• **DATASET ROWS**:
>> start

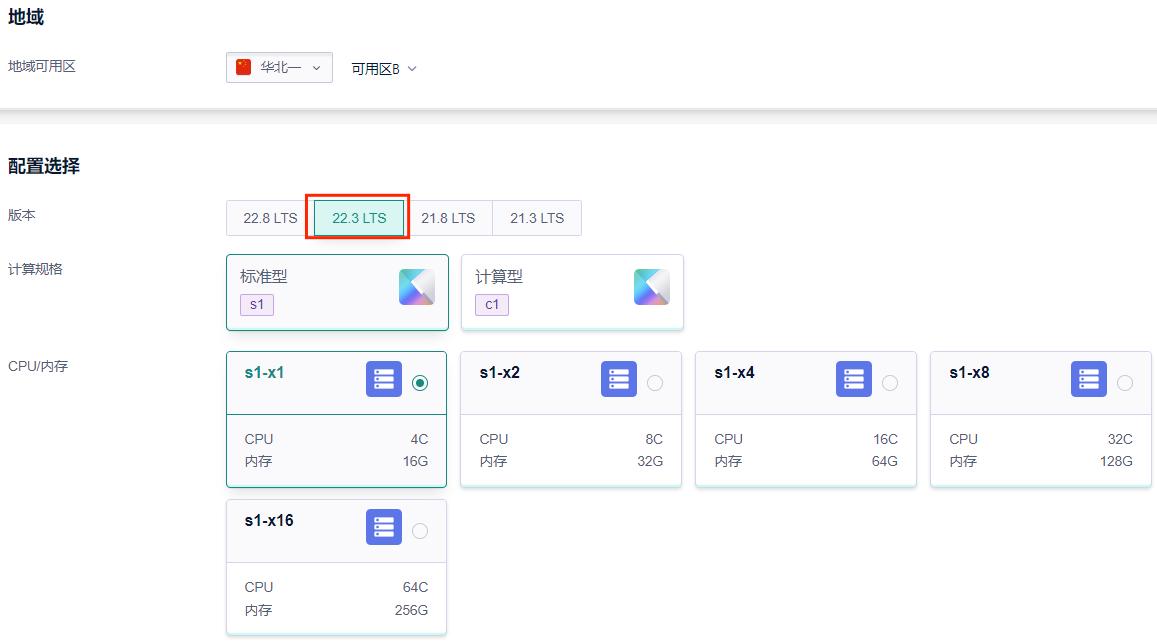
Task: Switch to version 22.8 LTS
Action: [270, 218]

>> end
>> start

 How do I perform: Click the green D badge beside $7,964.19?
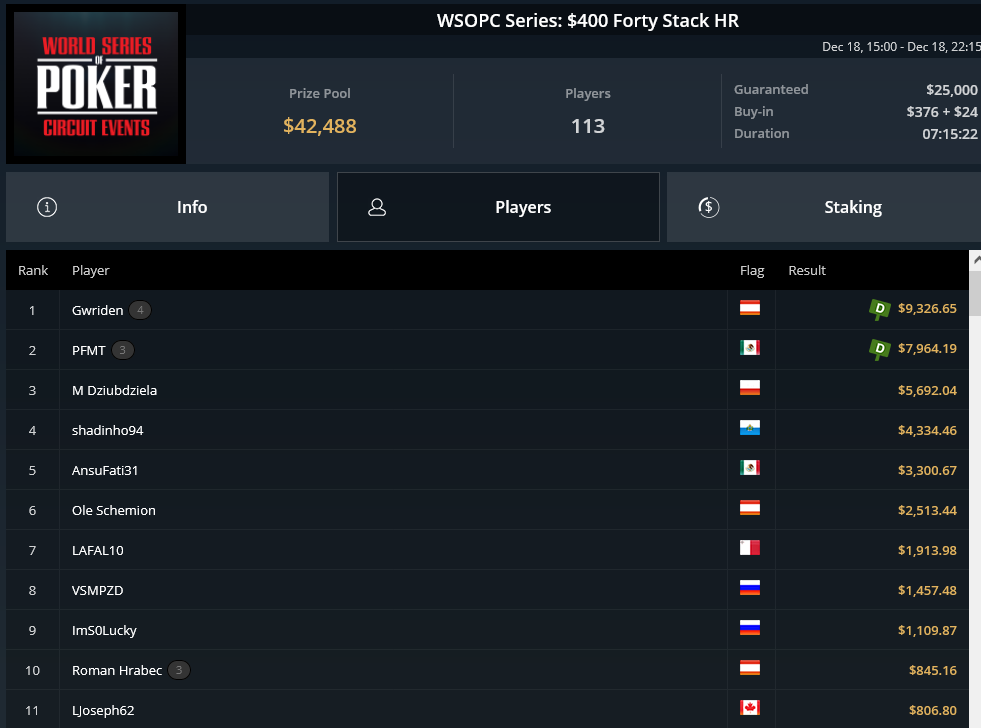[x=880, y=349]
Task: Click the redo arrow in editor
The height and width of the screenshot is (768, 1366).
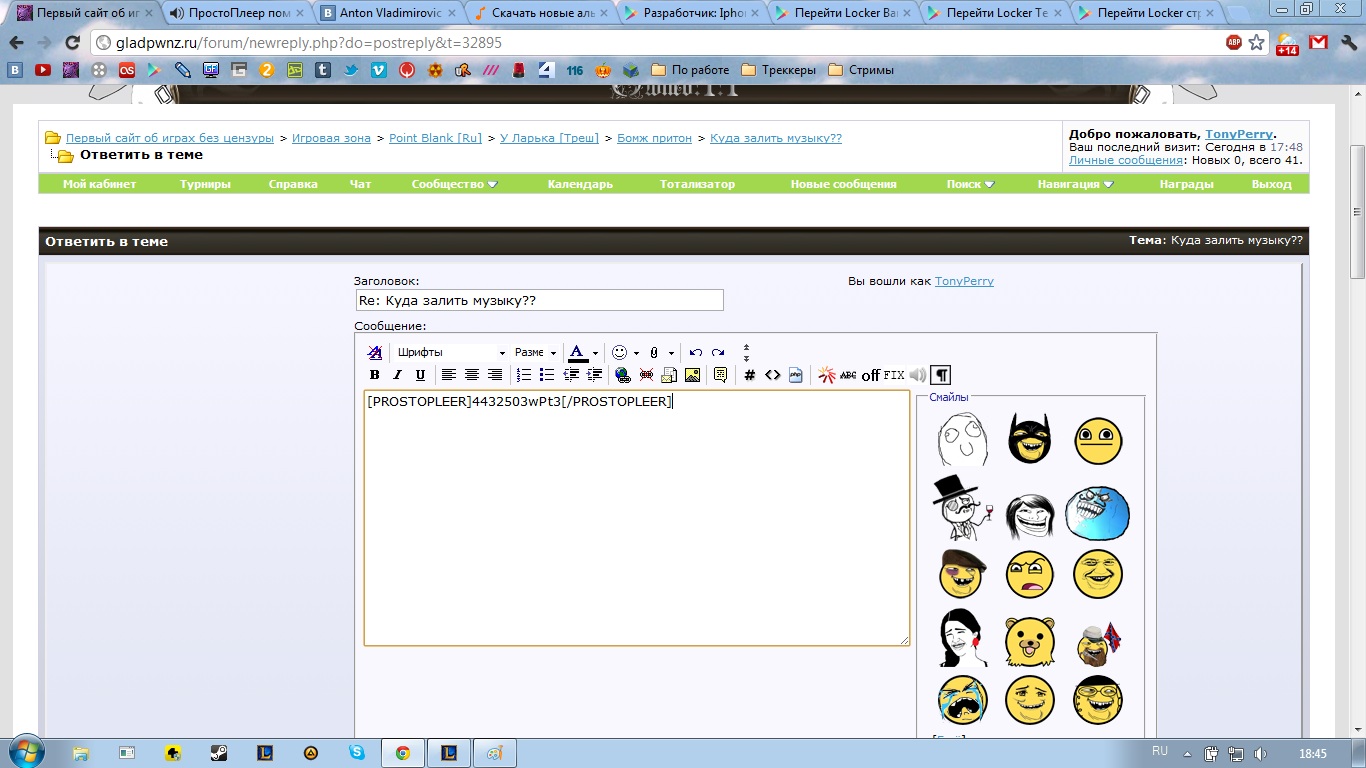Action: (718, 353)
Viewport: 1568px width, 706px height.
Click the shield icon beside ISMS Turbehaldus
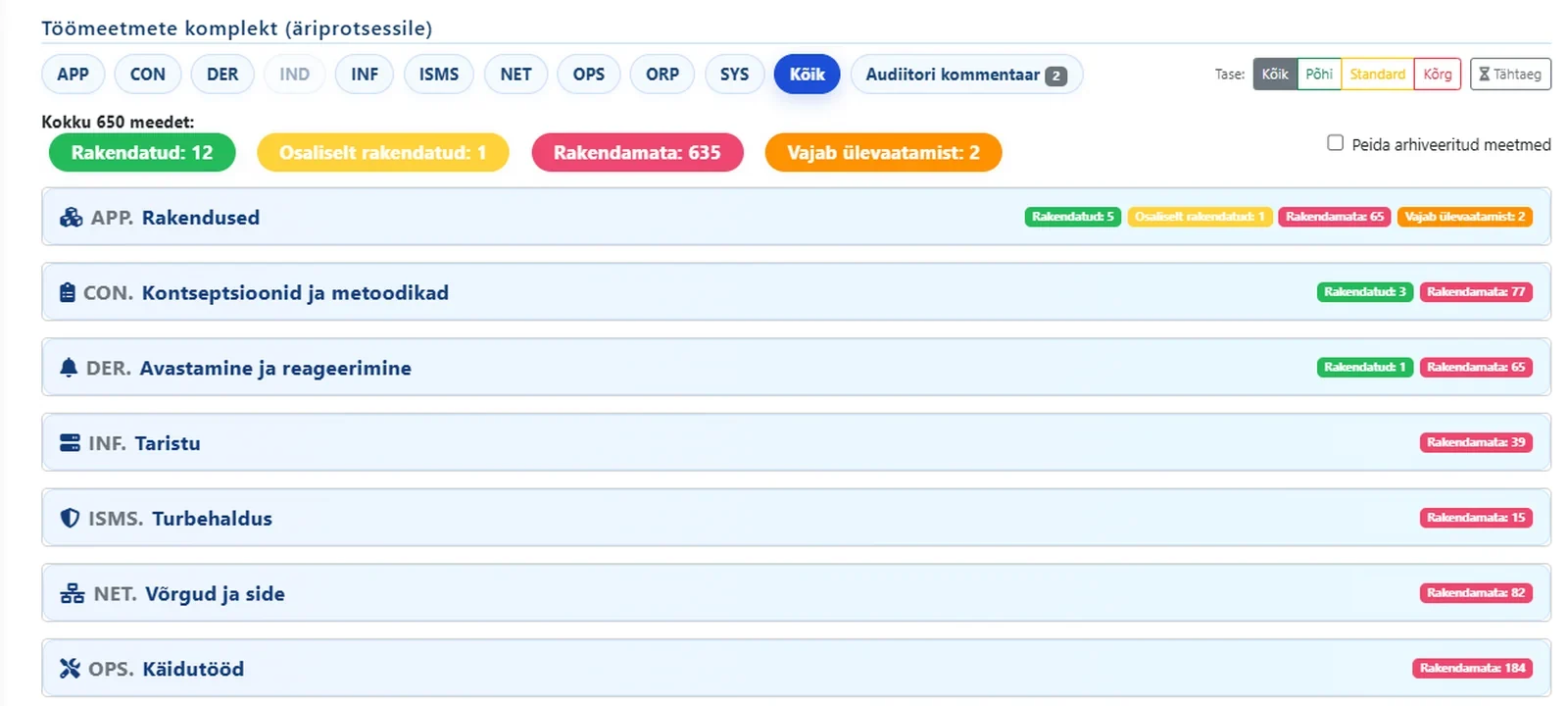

>> end

• **WRITTEN INSTRUCTION**: Please rewrite the rows from the line with "Task: Click the redo arrow in editor" to the line with "Click the shield icon beside ISMS Turbehaldus", requests included, shifting every coordinate in the answers by -134 and leaving out the pictures.

• **REPLY TO THE EXERCISE**:
Task: Click the redo arrow in editor
The height and width of the screenshot is (768, 1366).
Action: (584, 219)
Viewport: 1568px width, 706px height.
Click the shield icon beside ISMS Turbehaldus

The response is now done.